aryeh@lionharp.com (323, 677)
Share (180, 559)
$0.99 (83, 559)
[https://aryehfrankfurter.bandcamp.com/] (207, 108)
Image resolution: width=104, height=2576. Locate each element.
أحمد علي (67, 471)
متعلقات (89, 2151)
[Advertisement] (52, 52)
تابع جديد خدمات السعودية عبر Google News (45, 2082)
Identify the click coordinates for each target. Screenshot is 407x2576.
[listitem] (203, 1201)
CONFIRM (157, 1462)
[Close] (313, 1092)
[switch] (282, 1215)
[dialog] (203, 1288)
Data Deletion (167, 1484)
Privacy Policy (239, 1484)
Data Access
* * *
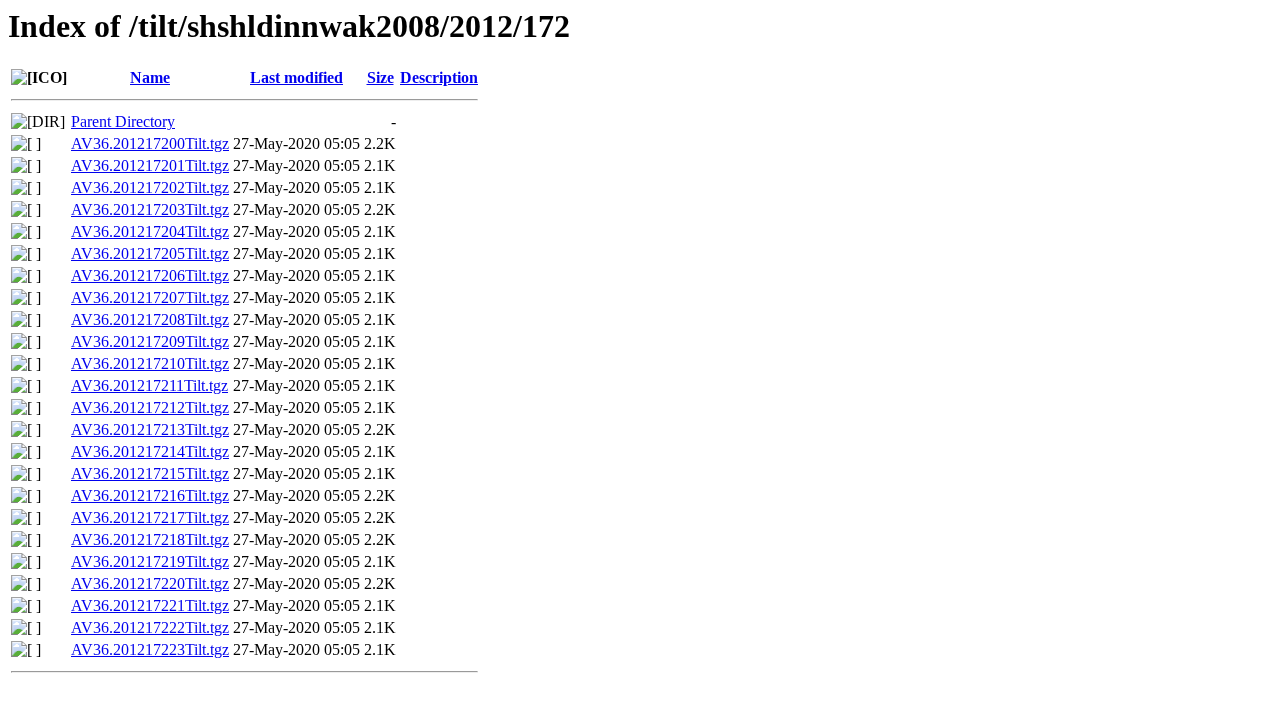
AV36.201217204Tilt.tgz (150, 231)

> **About this task**: If a line in the records above has the word "each", copy it.

> **Solution to this problem**:
Image resolution: width=104, height=2576. Locate each element.
Identify the click coordinates for each target. Screenshot is 407x2576.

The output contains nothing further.